* _To-do list_:
1: In the passage on trans metadevice recovery, what is strongly recommended for the logging device?
2: Carry on the passage on trans metadevice recovery from its last sentence.

* _Document passage_:

Because a trans metadevice is a "layered" metadevice, consisting of a master device and logging device, and because the logging device can be shared among file systems, repairing an errored trans metadevice requires special recovery tasks.
Any device errors or file system panics must be dealt with using the command line utilities.
If a file system detects any internal inconsistencies while it is in use, it will panic the system. If the file system is setup for UFS logging, it notifies the trans metadevice that it needs to be checked at reboot. The trans metadevice transitions itself to the "Hard Error" state. All other trans metadevices sharing the same logging device also go into the "Hard Error" state.
At reboot, fsck checks and repairs the file system and transitions the file system back to the "Okay" state. fsck does this for all trans metadevices listed in the /etc/vfstab file for the affected logging device.
Device errors can cause data loss. Read errors occurring on a logging device can cause significant data loss. For this reason, it is strongly recommended that you mirror the logging device.
If a device error occurs on either the master device or the logging device while the trans metadevice is processing logged data, the device transitions from the "Okay" state to the "Hard Error" state. If the device is either in the "Hard Error" or "Error" state, either a device error has occurred, or a file system panic has occurred.
Any devices sharing the errored logging device also go the "Error" state.
For file systems that fsck cannot repair, run fsck on each trans metadevice whose file systems share the affected logging device.

* _Entries_:
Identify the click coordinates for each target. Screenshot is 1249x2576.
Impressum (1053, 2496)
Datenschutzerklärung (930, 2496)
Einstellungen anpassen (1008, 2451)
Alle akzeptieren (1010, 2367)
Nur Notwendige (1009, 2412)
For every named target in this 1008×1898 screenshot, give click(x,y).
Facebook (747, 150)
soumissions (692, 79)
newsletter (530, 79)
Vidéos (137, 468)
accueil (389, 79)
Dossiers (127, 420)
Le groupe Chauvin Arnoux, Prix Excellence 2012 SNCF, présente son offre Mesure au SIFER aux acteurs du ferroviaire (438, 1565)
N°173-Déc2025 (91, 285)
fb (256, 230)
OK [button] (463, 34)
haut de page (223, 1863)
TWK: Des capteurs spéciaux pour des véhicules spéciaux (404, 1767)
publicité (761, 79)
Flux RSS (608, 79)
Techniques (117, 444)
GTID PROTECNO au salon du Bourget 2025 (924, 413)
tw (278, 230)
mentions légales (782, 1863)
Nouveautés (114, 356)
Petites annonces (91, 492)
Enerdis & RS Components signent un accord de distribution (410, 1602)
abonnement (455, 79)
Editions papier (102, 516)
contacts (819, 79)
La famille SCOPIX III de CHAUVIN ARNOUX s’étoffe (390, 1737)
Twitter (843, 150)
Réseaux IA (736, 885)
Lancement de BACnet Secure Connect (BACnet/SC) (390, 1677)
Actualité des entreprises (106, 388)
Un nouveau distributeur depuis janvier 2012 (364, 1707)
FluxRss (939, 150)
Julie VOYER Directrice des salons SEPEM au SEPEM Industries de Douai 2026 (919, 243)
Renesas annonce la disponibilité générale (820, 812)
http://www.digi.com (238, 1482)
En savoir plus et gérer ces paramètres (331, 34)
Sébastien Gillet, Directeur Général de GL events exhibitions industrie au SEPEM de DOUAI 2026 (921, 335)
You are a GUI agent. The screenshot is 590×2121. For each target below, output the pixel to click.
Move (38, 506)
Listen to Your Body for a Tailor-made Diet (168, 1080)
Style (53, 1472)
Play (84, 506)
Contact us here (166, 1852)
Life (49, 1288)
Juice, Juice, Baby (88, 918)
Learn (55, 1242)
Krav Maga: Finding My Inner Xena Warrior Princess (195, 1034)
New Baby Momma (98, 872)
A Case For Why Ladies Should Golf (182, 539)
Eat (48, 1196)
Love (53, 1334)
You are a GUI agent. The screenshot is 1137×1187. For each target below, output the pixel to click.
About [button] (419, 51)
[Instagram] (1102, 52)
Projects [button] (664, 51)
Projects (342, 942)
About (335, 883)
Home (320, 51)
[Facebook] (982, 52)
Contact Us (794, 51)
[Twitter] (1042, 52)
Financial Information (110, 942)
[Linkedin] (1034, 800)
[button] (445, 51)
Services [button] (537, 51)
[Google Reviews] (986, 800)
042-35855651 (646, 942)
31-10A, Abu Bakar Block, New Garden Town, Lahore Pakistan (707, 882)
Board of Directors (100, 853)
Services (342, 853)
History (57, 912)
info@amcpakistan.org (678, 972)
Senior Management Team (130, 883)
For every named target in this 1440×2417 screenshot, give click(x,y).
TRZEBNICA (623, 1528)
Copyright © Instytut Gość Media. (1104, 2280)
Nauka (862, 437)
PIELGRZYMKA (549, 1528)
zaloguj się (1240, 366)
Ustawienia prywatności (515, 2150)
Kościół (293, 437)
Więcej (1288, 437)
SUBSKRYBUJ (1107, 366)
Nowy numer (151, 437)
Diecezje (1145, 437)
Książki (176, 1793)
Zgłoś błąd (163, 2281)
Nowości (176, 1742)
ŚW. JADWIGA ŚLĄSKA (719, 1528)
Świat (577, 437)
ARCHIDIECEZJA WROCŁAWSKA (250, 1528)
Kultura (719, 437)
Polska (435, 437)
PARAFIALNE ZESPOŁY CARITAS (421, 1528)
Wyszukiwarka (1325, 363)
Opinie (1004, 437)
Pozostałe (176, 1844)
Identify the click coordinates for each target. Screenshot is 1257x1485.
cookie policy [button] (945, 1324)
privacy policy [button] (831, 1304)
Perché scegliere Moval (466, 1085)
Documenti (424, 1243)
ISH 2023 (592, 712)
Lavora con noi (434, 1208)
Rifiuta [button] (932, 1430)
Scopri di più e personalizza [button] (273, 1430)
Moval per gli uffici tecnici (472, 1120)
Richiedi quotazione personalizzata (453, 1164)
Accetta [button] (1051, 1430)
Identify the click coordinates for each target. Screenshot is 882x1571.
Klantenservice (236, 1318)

* _Expected responses_:
1: Mirroring the logging device.

2:
# fsck /dev/md/rdsk/trans |
Only after all of the affected trans metadevices have been checked and successfully repaired will fsck reset the state of the errored trans metadevice to "Okay."
Use this procedure to transition a trans metadevice to the "Okay" state.
Refer to "How to Check the Status of Metadevices and Hot Spare Pools (Command Line)" to check the status of a trans metadevice.
If either the master or log devices encounter errors while processing logged data, the device transitions from the "Okay" state to the "Hard Error" state. If the device is in the "Hard Error" or "Error" state, either a device error or file system panic occurred. Recovery from both scenarios is the same.
If a log (logging device) is shared, a failure in any of the slices in a trans metadevice will result in all slices or metadevices associated with the trans metadevice switching to an errored state.
The high-level steps in this procedure are:
Unmounting the affected file system(s)
Backing up any accessible data
Fixing the device error
Repairing the file system (fsck(1M) or newfs(1M))
After checking the prerequisites ("Prerequisites for Maintaining DiskSuite Objects") and the preliminary information ("Repairing Trans Metadevice Problems"), run the lockfs(1M) command to determine which file systems are locked.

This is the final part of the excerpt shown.